Émile Durkheim expanded upon Tönnies' recognition of alienation and defined the differences between traditional and modern societies as being between societies based upon "mechanical solidarity" versus societies based on "organic solidarity". Durkheim identified mechanical solidarity as involving custom, habit, and repression that was necessary to maintain shared views. Durkheim identified organic solidarity-based societies as modern societies where there exists a division of labour based on social differentiation that causes alienation. Durkheim claimed that social integration in traditional society required authoritarian culture involving acceptance of a social order. Durkheim claimed that modern society bases integration on the mutual benefits of the division of labour, but noted that the impersonal character of modern urban life caused alienation and feelings of anomie.
Max Weber claimed the change that developed modern society and nations is the result of the rise of a charismatic leader to power in a society who creates a new tradition or a rational-legal system that establishes the supreme authority of the state. Weber's conception of charismatic authority has been noted as the basis of many nationalist governments.
Primordialist evolutionary interpretation
The primordialist perspective is based upon evolutionary theory. This approach has been popular with the general public but is typically rejected by experts. Laland and Brown report that "the vast majority of professional academics in the social sciences not only ... ignore evolutionary methods but in many cases [are] extremely hostile to the arguments" that draw vast generalizations from rather limited evidence.

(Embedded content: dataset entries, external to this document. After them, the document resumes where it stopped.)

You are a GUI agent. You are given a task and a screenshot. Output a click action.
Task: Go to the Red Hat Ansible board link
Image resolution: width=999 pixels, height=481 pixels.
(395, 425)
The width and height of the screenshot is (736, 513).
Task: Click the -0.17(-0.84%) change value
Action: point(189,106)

The evolutionary theory of nationalism perceives nationalism to be the result of the evolution of human beings into identifying with groups, such as ethnic groups, or other groups that form the foundation of a nation. Roger Masters in The Nature of Politics describes the primordial explanation of the origin of ethnic and national groups as recognizing group attachments that are thought to be unique, emotional, intense, and durable because they are based upon kinship and promoted along lines of common ancestry.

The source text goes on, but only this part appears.